Create an Azure Machine Learning compute instance.
Install Azure Machine Learning CLI.

Add role assignments in Azure storage accounts

Before we submit an Apache Spark job, we must ensure that the input and output data paths are accessible. Assign Contributor and Storage Blob Data Contributor roles to the user identity of the logged-in user, to enable read and write access.

To assign appropriate roles to the user identity:

Open the Microsoft Azure portal.
Search for, and select, the Storage accounts service.
On the Storage accounts page, select the Azure Data Lake Storage (ADLS) Gen 2 storage account from the list. A page showing Overview of the storage account opens.
Select Access Control (IAM) from the left panel.
Select Add role assignment.
Search for the Storage Blob Data Contributor role.
Select the Storage Blob Data Contributor role.
Select Next.
Select User, group, or service principal.
Select + Select members.
In the textbox under Select, search for the user identity.
Select the user identity from the list, so that it shows under Selected members.
Select the appropriate user identity.
Select Next.
Select Review + Assign.
Repeat steps 2-13 for Storage Blob Contributor role assignment.

Data in the Azure Data Lake Storage (ADLS) Gen 2 storage account should become accessible once the user identity has the appropriate roles assigned.

Create parametrized Python code

A Spark job requires a Python script that accepts arguments. To build this script, you can modify the Python code developed from interactive data wrangling. A sample Python script is shown here:

# titanic.py
import argparse
from operator import add
import pyspark.pandas as pd
from pyspark.ml.feature import Imputer

parser = argparse.ArgumentParser()
parser.add_argument("--titanic_data")
parser.add_argument("--wrangled_data")

args = parser.parse_args()
print(args.wrangled_data)
print(args.titanic_data)

df = pd.read_csv(args.titanic_data, index_col="PassengerId")
imputer = Imputer(inputCols=["Age"], outputCol="Age").setStrategy(
    "mean"
)  # Replace missing values in Age column with the mean value
df.fillna(
    value={"Cabin": "None"}, inplace=True
)  # Fill Cabin column with value "None" if missing
df.dropna(inplace=True)  # Drop the rows which still have any missing value
df.to_csv(args.wrangled_data, index_col="PassengerId")

Note

This Python code sample uses pyspark.pandas, which only Spark runtime version 3.2 supports.
Please ensure that the titanic.py file is uploaded to a folder named src.
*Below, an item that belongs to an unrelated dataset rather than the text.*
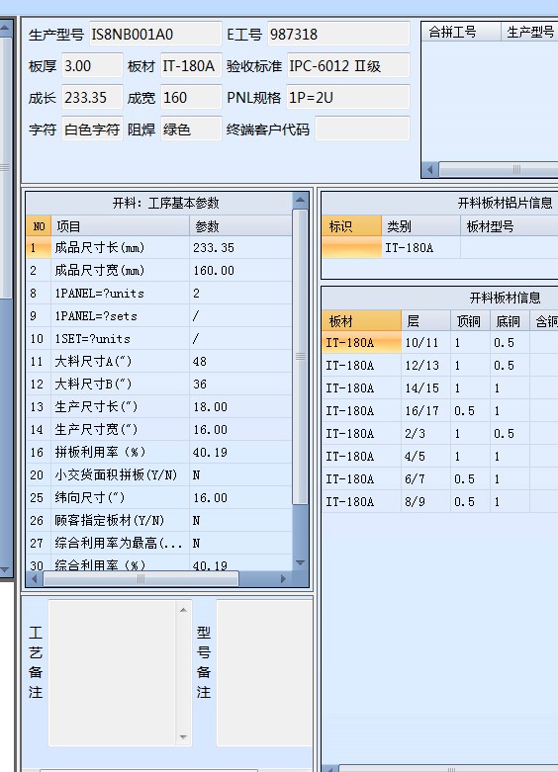Image resolution: width=558 pixels, height=772 pixels.
Task: Click scroll-down arrow in 工序基本参数 table
Action: (300, 562)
The src folder should be located in the same directory where you have created the Python script/notebook or the YAML specification file that defines the standalone Spark job.

That script takes two arguments: --titanic_data and --wrangled_data. These arguments pass the input data path, and the output folder, respectively. The script uses the titanic.csv file, available here. Upload this file to a container created in the Azure Data Lake Storage (ADLS) Gen 2 storage account.
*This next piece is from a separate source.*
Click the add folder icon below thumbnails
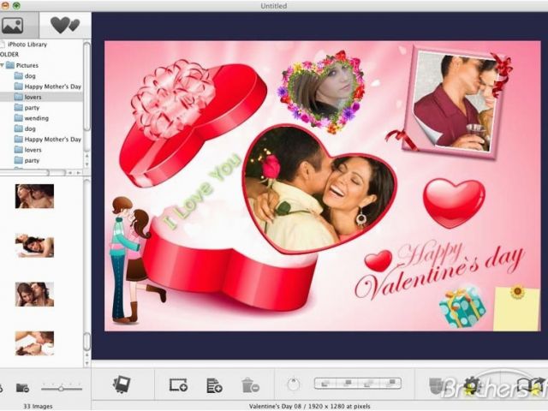 coord(22,388)
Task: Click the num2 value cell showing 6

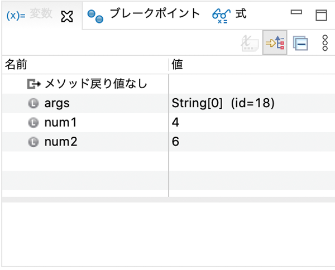Action: click(252, 142)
Submit a standalone Spark job

APPLIES TO: Azure CLI ml extension v2 (current)

Tip

You can submit a Spark job from:

the terminal of an Azure Machine Learning compute instance.
the terminal of Visual Studio Code, connected to an Azure Machine Learning compute instance.
your local computer that has the Azure Machine Learning CLI installed.

This example YAML specification shows a standalone Spark job. It uses an Azure Machine Learning serverless Spark compute, user identity passthrough, and input/output data URI in the abfss://<FILE_SYSTEM_NAME>@<STORAGE_ACCOUNT_NAME>.dfs.core.windows.net/<PATH_TO_DATA> format. Here, <FILE_SYSTEM_NAME> matches the container name.
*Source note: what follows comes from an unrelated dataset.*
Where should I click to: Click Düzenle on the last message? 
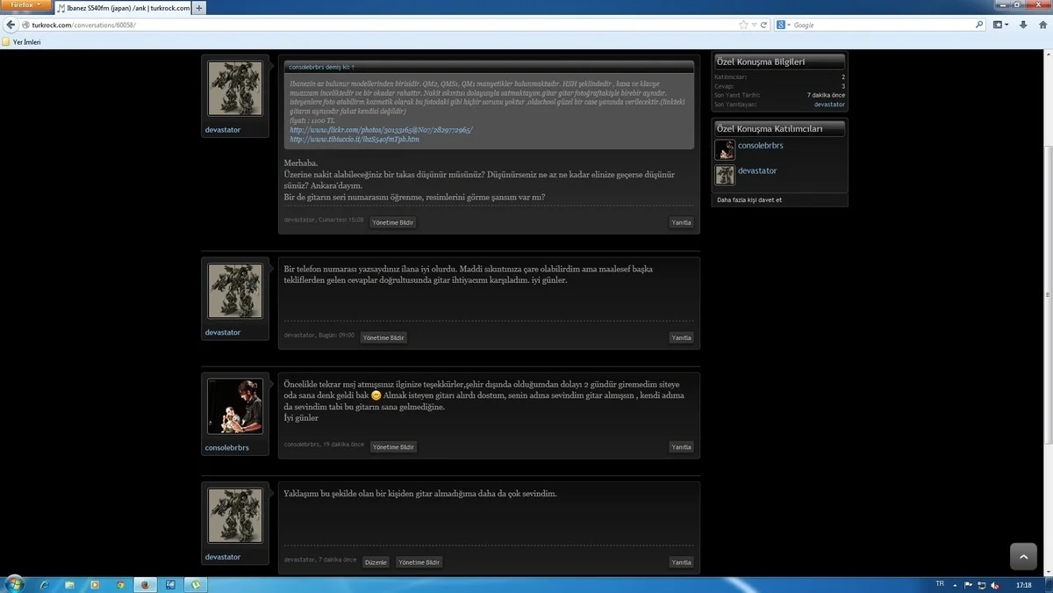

$schema: http://azureml/sdk-2-0/SparkJob.json
type: spark

code: ./src 
entry:
  file: titanic.py

conf:
  spark.driver.cores: 1
  spark.driver.memory: 2g
  spark.executor.cores: 2
  spark.executor.memory: 2g
  spark.executor.instances: 2

inputs:
  titanic_data:
    type: uri_file
    path: abfss://<FILE_SYSTEM_NAME>@<STORAGE_ACCOUNT_NAME>.dfs.core.windows.net/data/titanic.csv
    mode: direct

outputs:
  wrangled_data:
    type: uri_folder
    path: abfss://<FILE_SYSTEM_NAME>@<STORAGE_ACCOUNT_NAME>.dfs.core.windows.net/data/wrangled/
    mode: direct

args: >-
  --titanic_data ${{inputs.titanic_data}}
  --wrangled_data ${{outputs.wrangled_data}}

identity:
  type: user_identity

resources:
  instance_type: standard_e4s_v3
  runtime_version: "3.2"

In the above YAML specification file:

the code property defines relative path of the folder containing parameterized titanic.py file.
the resource property defines the instance_type and the Apache Spark runtime_version values that serverless Spark compute uses. These instance type values are currently supported:
- standard_e4s_v3
- standard_e8s_v3
- standard_e16s_v3
- standard_e32s_v3
- standard_e64s_v3

The YAML file shown can be used in the az ml job create command, with the --file parameter, to create a standalone Spark job as shown:

az ml job create --file <YAML_SPECIFICATION_FILE_NAME>.yaml --subscription <SUBSCRIPTION_ID> --resource-group <RESOURCE_GROUP> --workspace-name <AML_WORKSPACE_NAME>

APPLIES TO: Python SDK azure-ai-ml v2 (current)

Tip

You can submit a Spark job from:

an Azure Machine Learning Notebook connected to an Azure Machine Learning compute instance.
Visual Studio Code, connected to an Azure Machine Learning compute instance.
your local computer that has the Azure Machine Learning SDK for Python installed.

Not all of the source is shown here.